Я подошел поближе, чтобы посмотреть на малыша. Африканские ребятишки, как правило, восхитительны: курчавые головенки, крупные вишневые глаза, добрые белозубые улыбки. Малыш улыбался беззубым ртом, сучил ручками и ножками. Но глаза! Огромные глаза были сплошь облеплены мухами, и я с содроганием разглядел в их уголках еле заметных белых червячков. Увидел это и один из моих спутников, Володя, русоголовый, розовощекий юноша, выросший в стерильной чистоте. Отшатнувшись и смутившись, что не удалось скрыть охватившего его смятения, он шепотом спросил: «Вы видели? Что это шевелится в его глазах?» — «Это личинки, которые отложили мухи». — «Личинки? Какой ужас!»

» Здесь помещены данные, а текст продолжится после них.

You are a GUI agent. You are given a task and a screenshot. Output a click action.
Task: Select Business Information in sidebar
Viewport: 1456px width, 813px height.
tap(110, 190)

Джону удалось растолковать главе семьи, что мы едем на озеро Рудольф, но сбились с пути, и спросил, могут ли жена или дочь вывести нас на дорогу. «Женщины хорошо знают верблюжьи тропы, другие дороги они находят хуже», — ответил слепой. Он что-то сказал жене, та передала малыша дочери и вместе с мужем села в переднюю машину. Джон, крутя баранку, переводил разговор мужа и жены.

— Скажи им, что нужно ехать до куста, где мы… ну, ты знаешь этот куст.

— Да, я вижу его.

— Хорошо. Теперь скажи, чтобы повернули направо и ехали на термитник, ты видишь его.

— Да, я вижу. Он рядом.

— Хорошо. Теперь влево, на красный камень.

— Мы у камня.

— Ну вот и хорошо. Выходи и покажи им дорогу, она теперь пойдет между камней до самого озера, и они не собьются, если даже злой дух захочет им помешать.

Мы вышли из машин и увидели дорогу. Да, с такого пути сбиться было невозможно: на обочинах так тесно лежали камни, что машина не могла свернуть ни влево, ни вправо. Джон поблагодарил проводников и предложил довезти их домой. Но слепой решительно отказался, предупредив, что нам надо поторапливаться, если не хотим ночевать в машинах. Мы провожали их глазами, пока они не скрылись из виду. Мужчина шагал уверенно, жена не поддерживала его, а шла немного позади. Володя вдруг воскликнул:

— А ведь он идет не как слепые!

И правда, мужчина шел так, будто совсем не нуждался в поводыре. Неужели можно настолько запомнить все вокруг, что, не видя, знать, как где ступить? Может, это оттого, что мир, в котором живет семья, настолько мал, что мужчине известен каждый куст, каждый камень? А возможно, у слепого африканца есть третий «глаз», позволяющий ему различать солнечный свет?